MASSACHUSETTS HAS LONG been losing residents to other states, but officials at a Joint Ways and Means budget hearing Monday acknowledged the state can do only so much about that as long as it remains one of the most expensive places to live in the country.
“There is almost perfect correlation between expensive states and outmigration, and we are a very expensive state,” testified Eric Paley, Gov. Maura Healey’s secretary of economic development, at the hearing in in Barnstable. Massachusetts ranks second most expensive in the nation.
Outmigration is growing fastest among residents aged 22 to 30, he noted. “These are the people we really want here,” Paley said. “They’re often educated here. They grew up here, and they’re leaving.”
The nearly seven-hour hearing covered part of Healey’s $62.8 billion fiscal year 2027 budget proposal. And as budget hearings typically do, it offered a chance for lawmakers and executive branch officials to opine on the general state of the state as much as weigh specific funding requests.
Paley put forward a split-screen account of Massachusetts’s competitiveness, a favored buzzword of Healey’s administration. Life sciences, biotech, and robotics companies have few realistic alternatives, Paley told lawmakers. “Many of them tell me there is literally no other place they could do what they do,” he said, citing Hasbro and Amazon. Gardner-based Seaman Paper, he said, benefits from being in the Bay State because of the advanced engineering work that goes into creating its wafer-thin paper products.
But for businesses competing on cost, the calculus looks different. Within a decade, energy prices have gone from outside the top 10 to the number one question that site selectors ask about Massachusetts, Paley said. Starting a business comes with its own challenges, he said, as the Commonwealth charges a higher fee to register an LLC than any other state in the country.
Housing also sits at the center of the affordability problem, and Paley called it “challenge number one” for the state’s overall economy.
Sen. Michael Brady, of Brockton, noted “employers frequently cite the housing shortage as a barrier to growth in Massachusetts, and I get calls from young families every day that can’t afford to buy an apartment or a house anywhere in my district.”
Interim Housing Secretary Jennifer Maddox acknowledged the problem will require effort well beyond this budget cycle, which she called a “constrained year” with pressure to shore up resources that the state can no longer rely on the federal government to provide.
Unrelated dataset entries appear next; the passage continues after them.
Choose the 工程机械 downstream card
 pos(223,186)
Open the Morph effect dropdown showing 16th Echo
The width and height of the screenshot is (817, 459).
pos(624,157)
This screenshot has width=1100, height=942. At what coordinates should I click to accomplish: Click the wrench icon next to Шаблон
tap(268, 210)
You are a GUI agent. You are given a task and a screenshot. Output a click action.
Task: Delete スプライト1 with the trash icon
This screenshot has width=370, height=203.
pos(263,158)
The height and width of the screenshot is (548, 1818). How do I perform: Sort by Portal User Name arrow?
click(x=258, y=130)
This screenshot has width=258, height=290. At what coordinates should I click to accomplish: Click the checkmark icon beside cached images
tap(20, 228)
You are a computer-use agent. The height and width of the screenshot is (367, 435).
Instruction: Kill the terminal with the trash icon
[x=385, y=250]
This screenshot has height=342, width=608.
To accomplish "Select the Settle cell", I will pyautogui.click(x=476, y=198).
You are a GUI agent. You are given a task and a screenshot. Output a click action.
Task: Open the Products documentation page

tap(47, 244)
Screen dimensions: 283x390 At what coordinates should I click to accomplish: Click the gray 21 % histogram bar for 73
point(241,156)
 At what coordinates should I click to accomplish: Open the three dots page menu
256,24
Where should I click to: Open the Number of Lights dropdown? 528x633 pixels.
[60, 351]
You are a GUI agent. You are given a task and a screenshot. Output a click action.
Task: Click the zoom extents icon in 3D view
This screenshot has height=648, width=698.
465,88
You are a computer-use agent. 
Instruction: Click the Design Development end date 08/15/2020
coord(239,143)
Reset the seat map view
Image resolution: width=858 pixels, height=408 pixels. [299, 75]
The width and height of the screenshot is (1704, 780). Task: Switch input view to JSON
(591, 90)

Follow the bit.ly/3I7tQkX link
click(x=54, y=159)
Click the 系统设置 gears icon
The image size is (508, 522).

The governor’s proposed $1.2 billion housing office budget represents a $49 million increase over current-year levels. For the first time, Maddox noted, the budget includes $1 million for state-level fair housing enforcement, to “fill the gap” as the Trump administration eliminates staff and programs.
Cabinet secretaries testifying at the hearing hit some of the administration’s regular notes on easing housing pressures, namely streamlining environmental regulations and pushing compliance with the MBTA Communities multi-family housing law, which is once again being battled at the state’s highest court.
While people do leave for cheaper states, Paley said, Massachusetts has grown by 125,000 residents over three years because immigration has more than offset domestic departures. But that buffer is eroding. Immigration to Massachusetts fell in 2025, and if the federal crackdown continues, he said, the state’s population could actually start to shrink.
Paley also pointed out that the Trump administration is “backing out on key programs, including federal research funding,” adding pressure at a moment when the state is already working through a difficult fiscal environment.
Cannabis Control Commission chair Shannon O’Brien said the commission is asking for about $13 million more than Healey’s budget offered. She drew a sharp contrast between the legal cannabis industry and another legal vice – gambling.
The cannabis commission is regulating a $1.65 billion market on a $20 million budget, she said, and in fiscal 2025 returned $308 million to the state compared to $98 million from the state’s three casinos.
Cannabis Commissioner Kimberly Roy warned that unregulated hemp products sold at gas stations — with no age verification and no standardized testing — are a growing “public health menace.” Here, too, the federal government was described as an impediment, with scheduling rules for marijuana preventing Massachusetts universities from partnering on cannabis research.
Secretariats focused on the arts and technology argued that expanded budgets would help the state’s economy.
The Mass Cultural Council, which touts the arts as a tourism draw and boon to local economies, asked the committee to hold the governor’s recommendation of $27.35 million, which would be the agency’s largest budget in its history. Program Director Jen Lawless said grant applications have surged 65 percent since fiscal 2021, and the agency was forced to reject 85 percent of eligible individual artist applicants this cycle.
Perhaps inevitably, artificial intelligence entered the mix. “AI technology is here to stay,” Technology Secretary and Chief Information Officer Jason Snyder said, “and the best way to protect and equip our workforce is through active training and responsible use of these tools.”
Snyder framed the state’s rollout of ChatGPT to 40,000 executive branch employees as essential to keeping Massachusetts competitive on government services.